(Data shown begins)

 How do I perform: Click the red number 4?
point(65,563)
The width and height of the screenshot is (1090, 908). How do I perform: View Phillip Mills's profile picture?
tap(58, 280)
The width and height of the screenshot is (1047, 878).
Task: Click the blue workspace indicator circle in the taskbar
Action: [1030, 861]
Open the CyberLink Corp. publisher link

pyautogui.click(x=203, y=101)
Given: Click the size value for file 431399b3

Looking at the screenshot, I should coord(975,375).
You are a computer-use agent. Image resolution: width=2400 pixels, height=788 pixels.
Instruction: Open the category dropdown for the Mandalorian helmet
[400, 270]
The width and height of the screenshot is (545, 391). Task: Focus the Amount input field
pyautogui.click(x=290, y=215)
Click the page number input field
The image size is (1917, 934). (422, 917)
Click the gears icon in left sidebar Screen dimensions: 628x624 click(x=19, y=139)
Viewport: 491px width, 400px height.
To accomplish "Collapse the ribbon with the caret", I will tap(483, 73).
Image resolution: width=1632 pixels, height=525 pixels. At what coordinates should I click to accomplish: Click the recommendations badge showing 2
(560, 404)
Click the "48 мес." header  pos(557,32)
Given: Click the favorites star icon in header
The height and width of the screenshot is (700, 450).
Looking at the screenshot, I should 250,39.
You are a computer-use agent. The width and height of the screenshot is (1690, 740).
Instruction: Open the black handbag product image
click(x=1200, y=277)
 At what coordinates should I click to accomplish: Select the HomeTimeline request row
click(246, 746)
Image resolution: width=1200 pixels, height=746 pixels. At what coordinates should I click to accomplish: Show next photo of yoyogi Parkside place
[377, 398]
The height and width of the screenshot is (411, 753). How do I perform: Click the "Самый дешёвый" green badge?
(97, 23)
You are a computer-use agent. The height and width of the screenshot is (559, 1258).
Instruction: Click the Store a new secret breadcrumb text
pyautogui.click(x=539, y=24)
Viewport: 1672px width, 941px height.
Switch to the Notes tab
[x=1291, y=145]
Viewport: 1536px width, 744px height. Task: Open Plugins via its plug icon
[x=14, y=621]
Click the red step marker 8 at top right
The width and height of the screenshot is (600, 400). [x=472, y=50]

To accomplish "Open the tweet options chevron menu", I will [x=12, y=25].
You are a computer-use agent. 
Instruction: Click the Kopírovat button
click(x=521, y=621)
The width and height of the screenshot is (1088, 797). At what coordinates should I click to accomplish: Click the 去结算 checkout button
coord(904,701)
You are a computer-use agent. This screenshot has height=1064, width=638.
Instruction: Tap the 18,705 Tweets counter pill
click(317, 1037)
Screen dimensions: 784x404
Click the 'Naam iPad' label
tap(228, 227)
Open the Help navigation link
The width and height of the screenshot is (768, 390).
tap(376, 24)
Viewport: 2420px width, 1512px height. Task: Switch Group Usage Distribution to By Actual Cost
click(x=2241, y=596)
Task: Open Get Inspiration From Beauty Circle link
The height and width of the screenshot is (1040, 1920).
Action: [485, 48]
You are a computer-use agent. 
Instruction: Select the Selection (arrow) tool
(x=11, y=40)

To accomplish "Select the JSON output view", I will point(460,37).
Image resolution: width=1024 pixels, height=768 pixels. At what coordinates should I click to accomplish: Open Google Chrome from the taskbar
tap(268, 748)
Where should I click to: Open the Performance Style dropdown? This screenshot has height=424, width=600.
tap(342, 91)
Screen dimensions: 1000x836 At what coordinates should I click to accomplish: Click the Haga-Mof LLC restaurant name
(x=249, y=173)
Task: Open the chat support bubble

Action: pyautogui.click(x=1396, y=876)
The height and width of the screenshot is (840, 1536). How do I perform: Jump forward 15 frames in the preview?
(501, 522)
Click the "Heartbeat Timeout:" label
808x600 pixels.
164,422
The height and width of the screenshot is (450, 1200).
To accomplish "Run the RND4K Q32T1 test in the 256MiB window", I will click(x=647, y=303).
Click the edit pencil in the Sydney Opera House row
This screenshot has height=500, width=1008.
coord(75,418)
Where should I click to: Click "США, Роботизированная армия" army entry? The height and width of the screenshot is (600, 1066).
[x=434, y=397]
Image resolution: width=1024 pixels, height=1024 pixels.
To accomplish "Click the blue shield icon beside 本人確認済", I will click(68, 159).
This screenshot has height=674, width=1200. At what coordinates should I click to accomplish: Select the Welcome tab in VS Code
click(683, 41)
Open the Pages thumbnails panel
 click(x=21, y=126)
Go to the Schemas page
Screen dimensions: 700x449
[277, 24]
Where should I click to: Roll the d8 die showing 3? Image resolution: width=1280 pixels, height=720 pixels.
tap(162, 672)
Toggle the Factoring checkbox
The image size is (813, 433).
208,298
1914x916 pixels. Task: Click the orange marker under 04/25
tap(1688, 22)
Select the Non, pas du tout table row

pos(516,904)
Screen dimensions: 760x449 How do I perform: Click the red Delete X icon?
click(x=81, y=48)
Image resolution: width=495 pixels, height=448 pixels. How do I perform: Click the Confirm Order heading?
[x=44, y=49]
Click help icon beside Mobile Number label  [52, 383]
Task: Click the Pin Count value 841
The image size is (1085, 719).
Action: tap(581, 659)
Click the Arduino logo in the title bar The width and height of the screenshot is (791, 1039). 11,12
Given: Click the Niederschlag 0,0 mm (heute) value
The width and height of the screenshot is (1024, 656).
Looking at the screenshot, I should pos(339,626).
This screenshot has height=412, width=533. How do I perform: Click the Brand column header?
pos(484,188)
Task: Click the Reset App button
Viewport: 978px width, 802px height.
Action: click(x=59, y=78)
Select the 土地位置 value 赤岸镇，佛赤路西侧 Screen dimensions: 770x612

(Data shown ends)

Nothing in the records may be left out; reproduce them exactly.

 How do I perform: Click the red number 4?
point(65,563)
The width and height of the screenshot is (1090, 908). How do I perform: View Phillip Mills's profile picture?
tap(58, 280)
The width and height of the screenshot is (1047, 878).
Task: Click the blue workspace indicator circle in the taskbar
Action: [1030, 861]
Open the CyberLink Corp. publisher link

pyautogui.click(x=203, y=101)
Given: Click the size value for file 431399b3

Looking at the screenshot, I should coord(975,375).
You are a computer-use agent. Image resolution: width=2400 pixels, height=788 pixels.
Instruction: Open the category dropdown for the Mandalorian helmet
[400, 270]
The width and height of the screenshot is (545, 391). Task: Focus the Amount input field
pyautogui.click(x=290, y=215)
Click the page number input field
The image size is (1917, 934). (422, 917)
Click the gears icon in left sidebar Screen dimensions: 628x624 click(x=19, y=139)
Viewport: 491px width, 400px height.
To accomplish "Collapse the ribbon with the caret", I will tap(483, 73).
Image resolution: width=1632 pixels, height=525 pixels. At what coordinates should I click to accomplish: Click the recommendations badge showing 2
(560, 404)
Click the "48 мес." header  pos(557,32)
Given: Click the favorites star icon in header
The height and width of the screenshot is (700, 450).
Looking at the screenshot, I should 250,39.
You are a computer-use agent. The width and height of the screenshot is (1690, 740).
Instruction: Open the black handbag product image
click(x=1200, y=277)
 At what coordinates should I click to accomplish: Select the HomeTimeline request row
click(246, 746)
Image resolution: width=1200 pixels, height=746 pixels. At what coordinates should I click to accomplish: Show next photo of yoyogi Parkside place
[377, 398]
The height and width of the screenshot is (411, 753). How do I perform: Click the "Самый дешёвый" green badge?
(97, 23)
You are a computer-use agent. The height and width of the screenshot is (559, 1258).
Instruction: Click the Store a new secret breadcrumb text
pyautogui.click(x=539, y=24)
Viewport: 1672px width, 941px height.
Switch to the Notes tab
[x=1291, y=145]
Viewport: 1536px width, 744px height. Task: Open Plugins via its plug icon
[x=14, y=621]
Click the red step marker 8 at top right
The width and height of the screenshot is (600, 400). [x=472, y=50]

To accomplish "Open the tweet options chevron menu", I will [x=12, y=25].
You are a computer-use agent. 
Instruction: Click the Kopírovat button
click(x=521, y=621)
The width and height of the screenshot is (1088, 797). At what coordinates should I click to accomplish: Click the 去结算 checkout button
coord(904,701)
You are a computer-use agent. This screenshot has height=1064, width=638.
Instruction: Tap the 18,705 Tweets counter pill
click(317, 1037)
Screen dimensions: 784x404
Click the 'Naam iPad' label
tap(228, 227)
Open the Help navigation link
The width and height of the screenshot is (768, 390).
tap(376, 24)
Viewport: 2420px width, 1512px height. Task: Switch Group Usage Distribution to By Actual Cost
click(x=2241, y=596)
Task: Open Get Inspiration From Beauty Circle link
The height and width of the screenshot is (1040, 1920).
Action: [485, 48]
You are a computer-use agent. 
Instruction: Select the Selection (arrow) tool
(x=11, y=40)

To accomplish "Select the JSON output view", I will point(460,37).
Image resolution: width=1024 pixels, height=768 pixels. At what coordinates should I click to accomplish: Open Google Chrome from the taskbar
tap(268, 748)
Where should I click to: Open the Performance Style dropdown? This screenshot has height=424, width=600.
tap(342, 91)
Screen dimensions: 1000x836 At what coordinates should I click to accomplish: Click the Haga-Mof LLC restaurant name
(x=249, y=173)
Task: Open the chat support bubble

Action: pyautogui.click(x=1396, y=876)
The height and width of the screenshot is (840, 1536). How do I perform: Jump forward 15 frames in the preview?
(501, 522)
Click the "Heartbeat Timeout:" label
808x600 pixels.
164,422
The height and width of the screenshot is (450, 1200).
To accomplish "Run the RND4K Q32T1 test in the 256MiB window", I will click(x=647, y=303).
Click the edit pencil in the Sydney Opera House row
This screenshot has height=500, width=1008.
coord(75,418)
Where should I click to: Click "США, Роботизированная армия" army entry? The height and width of the screenshot is (600, 1066).
[x=434, y=397]
Image resolution: width=1024 pixels, height=1024 pixels.
To accomplish "Click the blue shield icon beside 本人確認済", I will click(68, 159).
This screenshot has height=674, width=1200. At what coordinates should I click to accomplish: Select the Welcome tab in VS Code
click(683, 41)
Open the Pages thumbnails panel
 click(x=21, y=126)
Go to the Schemas page
Screen dimensions: 700x449
[277, 24]
Where should I click to: Roll the d8 die showing 3? Image resolution: width=1280 pixels, height=720 pixels.
tap(162, 672)
Toggle the Factoring checkbox
The image size is (813, 433).
208,298
1914x916 pixels. Task: Click the orange marker under 04/25
tap(1688, 22)
Select the Non, pas du tout table row

pos(516,904)
Screen dimensions: 760x449 How do I perform: Click the red Delete X icon?
click(x=81, y=48)
Image resolution: width=495 pixels, height=448 pixels. How do I perform: Click the Confirm Order heading?
[x=44, y=49]
Click help icon beside Mobile Number label  [52, 383]
Task: Click the Pin Count value 841
The image size is (1085, 719).
Action: tap(581, 659)
Click the Arduino logo in the title bar The width and height of the screenshot is (791, 1039). 11,12
Given: Click the Niederschlag 0,0 mm (heute) value
The width and height of the screenshot is (1024, 656).
Looking at the screenshot, I should pos(339,626).
This screenshot has height=412, width=533. How do I perform: Click the Brand column header?
pos(484,188)
Task: Click the Reset App button
Viewport: 978px width, 802px height.
Action: click(x=59, y=78)
Select the 土地位置 value 赤岸镇，佛赤路西侧 Screen dimensions: 770x612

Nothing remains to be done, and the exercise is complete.